As the light dwindled a pair of wood ducks emerged from the thick patch of shrubs to my left and swam 30 feet to my front, feeding on something I couldn’t see –

Then they swam off and out of sight –

  What a fitting end to a beautiful night even if the beavers never appeared.

Wednesday, April 12, 2023

Birds at the Beaver Pond

Five great blue herons took off, shortly afterwards three pairs of hooded mergansers did the same, and then some wood ducks that had been out of sight flew off. That all happened as I approached the beaver pond where I planned to spend some time photographing waterfowl.

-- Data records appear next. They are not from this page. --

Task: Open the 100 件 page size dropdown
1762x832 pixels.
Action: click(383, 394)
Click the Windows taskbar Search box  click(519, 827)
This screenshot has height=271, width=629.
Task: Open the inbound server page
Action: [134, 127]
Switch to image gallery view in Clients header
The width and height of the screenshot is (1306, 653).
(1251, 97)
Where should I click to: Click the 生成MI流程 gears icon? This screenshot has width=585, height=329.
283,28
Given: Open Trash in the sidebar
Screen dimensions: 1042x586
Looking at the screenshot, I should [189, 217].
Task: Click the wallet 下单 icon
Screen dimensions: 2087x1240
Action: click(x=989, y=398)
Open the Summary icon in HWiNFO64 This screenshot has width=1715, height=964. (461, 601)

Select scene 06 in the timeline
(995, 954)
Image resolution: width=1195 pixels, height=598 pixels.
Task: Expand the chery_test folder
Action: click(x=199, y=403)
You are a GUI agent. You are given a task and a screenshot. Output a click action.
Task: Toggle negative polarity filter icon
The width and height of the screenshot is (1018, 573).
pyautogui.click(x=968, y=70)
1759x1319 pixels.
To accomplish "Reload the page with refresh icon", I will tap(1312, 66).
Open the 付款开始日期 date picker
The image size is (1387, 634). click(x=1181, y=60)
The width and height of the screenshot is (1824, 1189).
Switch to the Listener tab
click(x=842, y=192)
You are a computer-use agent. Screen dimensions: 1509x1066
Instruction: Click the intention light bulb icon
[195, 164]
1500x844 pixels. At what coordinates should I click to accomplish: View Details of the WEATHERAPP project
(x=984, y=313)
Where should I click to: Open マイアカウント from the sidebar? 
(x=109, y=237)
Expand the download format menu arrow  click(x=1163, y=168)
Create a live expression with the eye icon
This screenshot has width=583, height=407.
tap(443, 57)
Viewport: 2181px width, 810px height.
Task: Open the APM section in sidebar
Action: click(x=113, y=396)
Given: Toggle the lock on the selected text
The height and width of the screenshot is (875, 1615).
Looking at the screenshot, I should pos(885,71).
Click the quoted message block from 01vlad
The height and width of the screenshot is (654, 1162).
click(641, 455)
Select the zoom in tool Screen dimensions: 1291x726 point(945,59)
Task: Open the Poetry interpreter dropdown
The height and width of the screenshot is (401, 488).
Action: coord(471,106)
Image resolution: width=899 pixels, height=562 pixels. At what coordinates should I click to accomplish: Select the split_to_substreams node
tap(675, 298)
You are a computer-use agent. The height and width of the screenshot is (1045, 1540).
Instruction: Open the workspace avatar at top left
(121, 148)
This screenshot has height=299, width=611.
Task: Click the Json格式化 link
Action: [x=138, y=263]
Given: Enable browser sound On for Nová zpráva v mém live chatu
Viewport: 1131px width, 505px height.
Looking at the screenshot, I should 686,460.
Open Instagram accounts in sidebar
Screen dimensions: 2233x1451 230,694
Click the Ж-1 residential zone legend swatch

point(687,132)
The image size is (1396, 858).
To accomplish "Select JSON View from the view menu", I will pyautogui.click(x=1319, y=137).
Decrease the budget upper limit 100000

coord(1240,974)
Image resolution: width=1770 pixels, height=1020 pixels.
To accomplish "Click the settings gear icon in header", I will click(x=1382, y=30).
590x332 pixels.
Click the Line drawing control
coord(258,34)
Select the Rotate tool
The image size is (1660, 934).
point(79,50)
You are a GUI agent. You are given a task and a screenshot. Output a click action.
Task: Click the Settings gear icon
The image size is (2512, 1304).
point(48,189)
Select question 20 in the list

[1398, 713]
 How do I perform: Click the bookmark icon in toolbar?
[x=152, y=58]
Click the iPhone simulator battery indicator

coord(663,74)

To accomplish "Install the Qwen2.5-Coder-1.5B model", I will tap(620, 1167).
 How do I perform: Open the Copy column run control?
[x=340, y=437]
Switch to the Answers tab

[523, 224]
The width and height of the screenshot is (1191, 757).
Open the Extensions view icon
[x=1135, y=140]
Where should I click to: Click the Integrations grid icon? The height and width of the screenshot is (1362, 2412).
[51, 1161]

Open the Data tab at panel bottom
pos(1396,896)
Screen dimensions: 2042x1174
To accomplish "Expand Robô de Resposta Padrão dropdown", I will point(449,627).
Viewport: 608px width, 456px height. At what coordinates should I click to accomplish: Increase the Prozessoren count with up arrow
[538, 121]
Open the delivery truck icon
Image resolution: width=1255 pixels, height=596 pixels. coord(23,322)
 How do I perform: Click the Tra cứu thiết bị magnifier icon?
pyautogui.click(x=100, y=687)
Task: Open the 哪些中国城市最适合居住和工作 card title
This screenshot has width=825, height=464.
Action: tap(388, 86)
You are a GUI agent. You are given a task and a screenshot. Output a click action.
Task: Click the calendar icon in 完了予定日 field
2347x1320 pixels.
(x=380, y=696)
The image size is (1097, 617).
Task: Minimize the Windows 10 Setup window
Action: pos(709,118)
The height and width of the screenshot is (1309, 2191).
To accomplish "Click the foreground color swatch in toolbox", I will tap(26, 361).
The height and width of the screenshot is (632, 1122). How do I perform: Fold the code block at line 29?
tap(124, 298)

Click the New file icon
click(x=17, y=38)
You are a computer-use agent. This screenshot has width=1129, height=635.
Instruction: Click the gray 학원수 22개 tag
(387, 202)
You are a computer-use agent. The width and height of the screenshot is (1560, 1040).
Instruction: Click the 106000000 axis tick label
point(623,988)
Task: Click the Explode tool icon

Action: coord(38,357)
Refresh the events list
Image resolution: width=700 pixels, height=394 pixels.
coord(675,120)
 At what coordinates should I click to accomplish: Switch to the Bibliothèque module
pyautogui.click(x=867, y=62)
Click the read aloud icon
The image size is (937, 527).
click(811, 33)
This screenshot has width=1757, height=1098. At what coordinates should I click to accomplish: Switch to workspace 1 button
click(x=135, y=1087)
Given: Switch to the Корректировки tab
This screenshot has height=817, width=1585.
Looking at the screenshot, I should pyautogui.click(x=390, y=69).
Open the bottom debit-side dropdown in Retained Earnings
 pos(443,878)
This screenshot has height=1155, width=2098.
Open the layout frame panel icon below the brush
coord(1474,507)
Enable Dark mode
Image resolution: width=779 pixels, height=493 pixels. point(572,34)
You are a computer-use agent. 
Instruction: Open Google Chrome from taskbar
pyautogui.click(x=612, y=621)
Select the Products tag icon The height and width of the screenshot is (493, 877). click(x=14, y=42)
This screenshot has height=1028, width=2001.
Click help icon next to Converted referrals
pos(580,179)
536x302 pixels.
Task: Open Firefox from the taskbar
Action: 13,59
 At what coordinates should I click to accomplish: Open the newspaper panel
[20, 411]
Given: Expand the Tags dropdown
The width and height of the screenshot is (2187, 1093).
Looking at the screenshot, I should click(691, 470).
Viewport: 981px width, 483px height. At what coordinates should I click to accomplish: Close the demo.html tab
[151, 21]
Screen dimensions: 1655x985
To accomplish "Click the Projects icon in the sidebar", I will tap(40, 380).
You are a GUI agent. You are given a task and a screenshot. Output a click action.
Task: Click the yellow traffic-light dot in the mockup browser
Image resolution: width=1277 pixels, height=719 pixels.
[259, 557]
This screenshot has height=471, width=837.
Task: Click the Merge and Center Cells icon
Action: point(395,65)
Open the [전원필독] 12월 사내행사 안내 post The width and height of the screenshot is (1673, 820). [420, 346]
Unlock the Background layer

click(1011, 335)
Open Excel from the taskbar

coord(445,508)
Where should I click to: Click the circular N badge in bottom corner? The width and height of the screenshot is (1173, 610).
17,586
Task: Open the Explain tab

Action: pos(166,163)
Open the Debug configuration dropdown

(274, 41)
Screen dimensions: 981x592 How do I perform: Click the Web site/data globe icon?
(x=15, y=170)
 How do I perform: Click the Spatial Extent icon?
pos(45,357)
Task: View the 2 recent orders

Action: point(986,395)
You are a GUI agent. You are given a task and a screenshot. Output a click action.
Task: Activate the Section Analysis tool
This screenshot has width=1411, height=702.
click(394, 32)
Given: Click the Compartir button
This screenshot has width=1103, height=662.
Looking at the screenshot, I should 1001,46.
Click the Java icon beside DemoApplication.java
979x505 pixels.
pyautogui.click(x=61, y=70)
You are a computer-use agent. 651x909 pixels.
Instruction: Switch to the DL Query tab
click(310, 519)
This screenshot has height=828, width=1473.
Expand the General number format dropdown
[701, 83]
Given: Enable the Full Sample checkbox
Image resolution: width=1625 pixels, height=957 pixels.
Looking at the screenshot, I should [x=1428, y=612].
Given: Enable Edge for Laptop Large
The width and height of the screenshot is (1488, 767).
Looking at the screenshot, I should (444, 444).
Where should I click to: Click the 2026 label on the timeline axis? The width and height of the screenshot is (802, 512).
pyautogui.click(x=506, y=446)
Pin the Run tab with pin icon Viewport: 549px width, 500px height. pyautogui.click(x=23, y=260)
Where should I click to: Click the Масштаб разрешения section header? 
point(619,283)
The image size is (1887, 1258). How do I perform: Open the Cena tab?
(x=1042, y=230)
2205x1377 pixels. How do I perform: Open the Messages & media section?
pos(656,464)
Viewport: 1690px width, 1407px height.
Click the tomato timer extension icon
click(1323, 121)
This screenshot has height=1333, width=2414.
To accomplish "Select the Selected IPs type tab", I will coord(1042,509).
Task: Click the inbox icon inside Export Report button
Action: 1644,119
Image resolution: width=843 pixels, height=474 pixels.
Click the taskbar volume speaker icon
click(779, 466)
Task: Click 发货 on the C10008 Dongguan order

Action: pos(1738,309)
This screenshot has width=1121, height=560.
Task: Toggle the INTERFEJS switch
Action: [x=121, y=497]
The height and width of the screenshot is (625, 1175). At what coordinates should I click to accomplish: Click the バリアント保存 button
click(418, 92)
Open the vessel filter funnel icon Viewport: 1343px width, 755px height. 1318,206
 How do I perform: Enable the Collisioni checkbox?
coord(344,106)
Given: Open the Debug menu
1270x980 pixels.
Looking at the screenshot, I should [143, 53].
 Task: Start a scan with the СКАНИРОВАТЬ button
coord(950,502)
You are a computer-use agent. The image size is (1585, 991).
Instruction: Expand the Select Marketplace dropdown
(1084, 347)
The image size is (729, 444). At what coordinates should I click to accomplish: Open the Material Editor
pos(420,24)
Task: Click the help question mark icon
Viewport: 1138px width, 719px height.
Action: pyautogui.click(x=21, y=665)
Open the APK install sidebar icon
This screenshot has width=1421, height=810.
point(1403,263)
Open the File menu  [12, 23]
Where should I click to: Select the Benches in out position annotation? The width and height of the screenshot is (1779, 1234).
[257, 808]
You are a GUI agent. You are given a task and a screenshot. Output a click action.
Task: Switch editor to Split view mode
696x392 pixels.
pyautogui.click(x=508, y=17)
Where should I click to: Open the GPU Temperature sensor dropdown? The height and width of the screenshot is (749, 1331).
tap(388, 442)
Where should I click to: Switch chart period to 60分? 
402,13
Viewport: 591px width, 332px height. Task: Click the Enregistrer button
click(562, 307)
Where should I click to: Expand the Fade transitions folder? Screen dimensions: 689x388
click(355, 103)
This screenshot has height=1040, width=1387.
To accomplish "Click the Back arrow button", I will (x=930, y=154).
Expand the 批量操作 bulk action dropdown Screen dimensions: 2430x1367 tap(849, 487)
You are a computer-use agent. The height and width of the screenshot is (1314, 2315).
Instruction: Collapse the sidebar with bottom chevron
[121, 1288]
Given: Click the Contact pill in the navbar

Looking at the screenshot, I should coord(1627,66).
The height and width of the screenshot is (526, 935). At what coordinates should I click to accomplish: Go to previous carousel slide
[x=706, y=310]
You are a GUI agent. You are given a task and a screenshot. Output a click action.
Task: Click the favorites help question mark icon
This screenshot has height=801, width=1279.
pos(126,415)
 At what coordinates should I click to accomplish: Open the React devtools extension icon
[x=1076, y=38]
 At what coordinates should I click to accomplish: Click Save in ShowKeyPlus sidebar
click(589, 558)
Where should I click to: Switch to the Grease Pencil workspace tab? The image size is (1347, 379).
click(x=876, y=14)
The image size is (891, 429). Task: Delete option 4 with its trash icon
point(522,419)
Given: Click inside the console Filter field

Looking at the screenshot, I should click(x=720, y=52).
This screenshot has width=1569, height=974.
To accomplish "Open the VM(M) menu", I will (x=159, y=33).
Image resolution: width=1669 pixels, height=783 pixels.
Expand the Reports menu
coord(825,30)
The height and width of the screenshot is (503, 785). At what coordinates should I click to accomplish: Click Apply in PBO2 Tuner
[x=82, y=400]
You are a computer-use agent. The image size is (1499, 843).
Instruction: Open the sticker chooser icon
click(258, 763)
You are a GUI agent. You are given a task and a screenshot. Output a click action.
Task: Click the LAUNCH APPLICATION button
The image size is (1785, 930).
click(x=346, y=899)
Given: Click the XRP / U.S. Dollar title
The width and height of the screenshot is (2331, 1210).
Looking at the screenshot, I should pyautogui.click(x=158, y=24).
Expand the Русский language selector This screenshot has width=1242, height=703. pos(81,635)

The morning was dark gray with a bit of mist in the air – good weather for ducks as some folks say. The pond’s water level had dropped since the last time I was there and there was now a 15 to 20 foot wide band of mud, sedges and a few dead trees between dry land and water. It was beneath two small white pines on dry land that I set my lightweight folding chair and strung a net “sniper’s veil” to break up my outline.

Fifteen minutes later a male hooded merganser swooped in to land on the pond followed by his mate, but she landed behind some tall sedges and a highbush blueberry. Male hoodies are one of the most beautiful ducks –

It wasn’t long afterward that a great blue heron came in to land near, as it turned out it was too near, a Canada goose incubating her eggs. As the heron touched down the male goose set up a great racket and flew over to send the heron fleeing.

More herons arrived and landed far enough from the goose nest to be left in peace. Two were about half way down the pond, a third landed much closer to me –

While all this was going on the male hooded merganser swam closer to the beaver’s lodge (you can see the goose on her nest in the background) –

and a beaver swam across the pond headed to it’s lodge –

Meanwhile the male hooded merganser turned around to swim back out toward deeper water –

Another pair of hooded mergansers landed on the pond, the male of which posed nicely beneath a fallen tree –

The rain was increasing, it was getting darker and one of the great blue herons had landed near the Canada goose nest, surprisingly without prompting loud protests from the male goose –

And then the rain markedly increased, there was more fog, the mergansers went off towards the far end of the beaver pond

Now my clothes were soaking through and the camera and lens were quite wet – it was time to leave.


A week later I returned to the beaver pond on a cloudy gray morning, but one without rain. I sat in the same spot, this time the wood ducks didn’t flush and they continued doing wood duck things –


At the far end of the pond there were blue-winged teal and hooded mergansers, too far for photographs – nothing to do but wait. And then … and then two great egrets landed about half way down the pond, but closer than the great blue heron in the distance –










Although great egrets don't nest in northcentral Pennsylvania, they do wander to our area both before and after their nesting season. Apparently the great egrets were feeding on small fish or invertebrates that were too small to see clearly. The great blue heron caught several larger fish that it gave a flip as it sent them toward its crop –

The egrets were very active, moving around and actively feeding. 


Suddenly all the ducks, the great blue heron and both great egrets took to the air –

Unfortunately none of the birds had returned when it was time for me to leave.